§ **Passage shown**
------------------------------------------------------------------------
“I closed the crawl space door. I got to my feet and brushed myself off. My chest was tight, but I looked at the blue sky, clear and pale above the tree line, and said out loud, ‘Fine, I’ll do it.’ I would speak for Patrick. I’d look straight into the ugliness and find out who hurt him, and when I did, I’d yell it from the mountaintop.”
Patrick Truman was brutalized: beaten with a baseball bat, tied up, and abandoned with the nozzle of a gas pump in his mouth. He lies unconscious in a North Carolina hospital, and police are treating his case as a hate crime, due in part to the slurs left scrawled on his chest in blood. When it looks like the blame is going to be pinned on a drunken truckload of out-of-towners, Cat takes matters into her own hands. She, for one, isn’t so sure; she suspects one of the local “redneck posse” is behind the crime. Either way, she is determined to bring justice to her friend, and begins probing the town of Black Creek for its secrets.
It isn’t very often that I find a book that makes me cry on the subway, but this one certainly did it. Lauren Myracle gives us a southern small town simmering with tension, secrets, and fierce family loyalties. There is poverty; meth and alcoholism contribute to the futureless drifting of the town’s youth, but there are also deep wells of grace and redemption. Furthermore, it’s a darn good mystery, something that I think is all too rare in the young adult literary world. Better still, Myracle does not (this is not really a spoiler, I promise) just end the book with “oh, it was the drunk rednecks who did it”. She could have, of course, but it would be doing something similar to anyone who has ever attributed the actions of an individual to that of a broader group. In short, she doesn’t bend to prejudice.
------------------------------------------------------------------------
Stored dataset items

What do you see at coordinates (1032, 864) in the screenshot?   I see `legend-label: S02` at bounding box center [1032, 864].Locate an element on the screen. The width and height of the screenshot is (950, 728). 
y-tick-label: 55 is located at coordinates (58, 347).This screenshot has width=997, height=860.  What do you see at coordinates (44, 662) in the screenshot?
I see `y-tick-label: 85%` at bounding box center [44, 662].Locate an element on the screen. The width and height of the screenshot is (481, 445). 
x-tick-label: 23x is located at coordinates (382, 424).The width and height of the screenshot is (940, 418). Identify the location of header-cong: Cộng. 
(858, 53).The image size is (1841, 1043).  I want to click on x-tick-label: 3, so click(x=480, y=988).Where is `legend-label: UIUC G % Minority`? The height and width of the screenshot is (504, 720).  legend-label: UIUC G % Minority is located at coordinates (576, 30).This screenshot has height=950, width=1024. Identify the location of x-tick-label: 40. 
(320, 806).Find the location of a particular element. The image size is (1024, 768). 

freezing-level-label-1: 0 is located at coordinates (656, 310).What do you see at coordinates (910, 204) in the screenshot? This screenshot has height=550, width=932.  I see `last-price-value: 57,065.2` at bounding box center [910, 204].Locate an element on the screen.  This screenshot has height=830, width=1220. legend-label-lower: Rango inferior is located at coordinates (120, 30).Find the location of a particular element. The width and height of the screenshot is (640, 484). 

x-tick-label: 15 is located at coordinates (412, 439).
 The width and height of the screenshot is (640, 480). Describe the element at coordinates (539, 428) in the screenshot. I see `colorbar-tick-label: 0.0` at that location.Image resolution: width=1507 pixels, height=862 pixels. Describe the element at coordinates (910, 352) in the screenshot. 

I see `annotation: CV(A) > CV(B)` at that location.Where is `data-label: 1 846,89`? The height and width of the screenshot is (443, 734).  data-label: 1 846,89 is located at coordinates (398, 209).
------------------------------------------------------------------------
§ **Problems to work on**
a – Update the book review from "It isn’t very" up to and including "bend to prejudice.", replacing "subway" with "bus".
b – Write the next part of the book review, starting right after its last sentence.

§ **Answers to the exercises**
a –
It isn’t very often that I find a book that makes me cry on the bus, but this one certainly did it. Lauren Myracle gives us a southern small town simmering with tension, secrets, and fierce family loyalties. There is poverty; meth and alcoholism contribute to the futureless drifting of the town’s youth, but there are also deep wells of grace and redemption. Furthermore, it’s a darn good mystery, something that I think is all too rare in the young adult literary world. Better still, Myracle does not (this is not really a spoiler, I promise) just end the book with “oh, it was the drunk rednecks who did it”. She could have, of course, but it would be doing something similar to anyone who has ever attributed the actions of an individual to that of a broader group. In short, she doesn’t bend to prejudice.

b –
So we have sixteen-year-old Cat, a broken, bleeding Patrick, and a mess of lies and a whole town of people who are short on hope, in the hands of a very gifted storyteller. This is my final conference book, and I chose it because 1) It is a mystery and 2) Patrick has been out for ages, and there are those who accept and love him, and those who do not. That’s pretty much how it goes down when a person comes out. I have to say, this book was one of the hardest I’ve ever read, but also one of the ones that I feel needs to be read, not just by queer teens, but by everyone.
Happy Reading! (All right, so there are parts in it that will probably make you happy, but also some parts that might make you want to throw up, but I promise, it’s worth it.)
Author’s website: http://www.laurenmyracle.com/
Myracle, Lauren. Shine. New York: Abrams, 2011. 359 pp. Ages 16 and up. (If you’re using this for a classroom, be prepared to defend this book; the language is pretty rough and there’s drug abuse, violence, and a brief instance of sexual abuse. That said, I think it is absolutely worth the attempt.)
If you liked this book, you might want to try Sprout by Dale Peck, or The Christopher Killer by Alane Ferguson.
Also, you might have noticed I listed this book as a National Book Award finalist; and it was, for two days. The awards committee messed up royally, offered Myracle the award, and then said they made a mistake. She handled the fiasco with grace, and I’m including the tag as a sign of respect.